OneCAT: Decoder-Only Auto-Regressive Model for Unified Understanding and Generation
This work addresses the need for efficient and unified multimodal models in AI, offering a novel architecture that eliminates external components and reduces decoding steps, though it appears incremental in building on existing autoregressive and MoE techniques.
The paper tackles the problem of unified multimodal intelligence by introducing OneCAT, a decoder-only autoregressive model that integrates understanding, generation, and editing, achieving state-of-the-art performance across benchmarks with significant efficiency gains for high-resolution inputs.

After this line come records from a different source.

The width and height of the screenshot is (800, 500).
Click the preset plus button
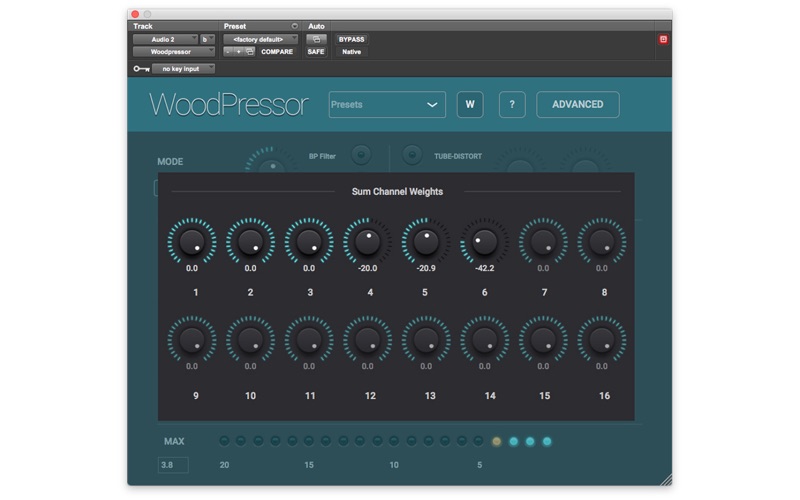[238, 51]
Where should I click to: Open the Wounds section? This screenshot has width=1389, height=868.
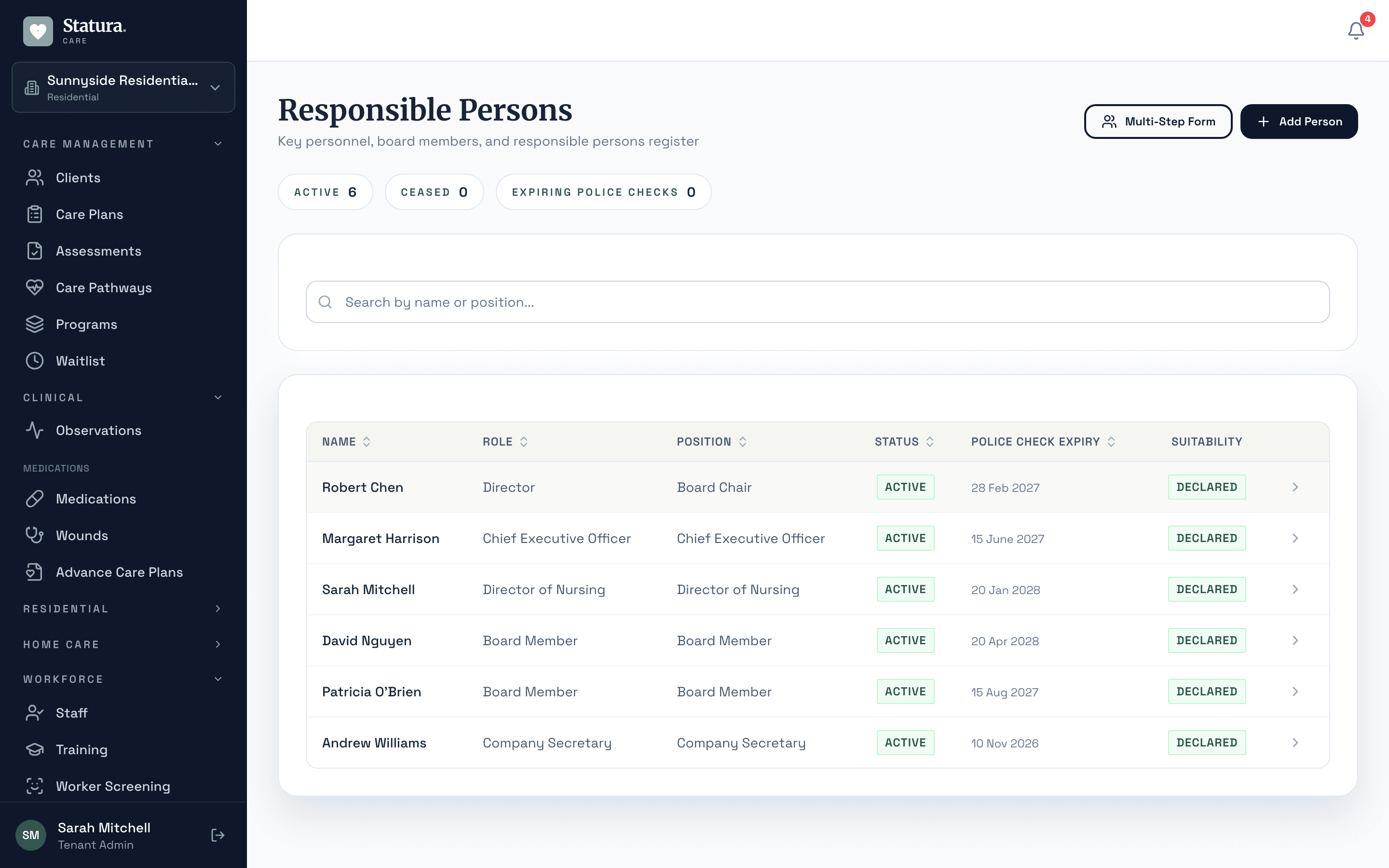[x=82, y=535]
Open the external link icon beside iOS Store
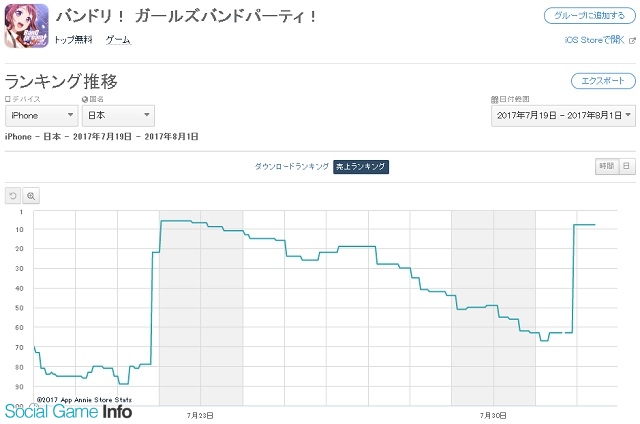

We introduce OneCAT, a unified multimodal model that seamlessly integrates understanding, generation, and editing within a novel, pure decoder-only transformer architecture. Our framework uniquely eliminates the need for external components such as Vision Transformers (ViT) or vision tokenizer during inference, leading to significant efficiency gains, especially for high-resolution inputs. This is achieved through a modality-specific Mixture-of-Experts (MoE) structure trained with a single autoregressive (AR) objective, which also natively supports dynamic resolutions. Furthermore, we pioneer a multi-scale visual autoregressive mechanism within the Large Language Model (LLM) that drastically reduces decoding steps compared to diffusion-based methods while maintaining state-of-the-art performance. Our findings demonstrate the powerful potential of pure autoregressive modeling as a sufficient and elegant foundation for unified multimodal intelligence. As a result, OneCAT sets a new performance standard, outperforming existing open-source unified multimodal models across benchmarks for multimodal generation, editing, and understanding.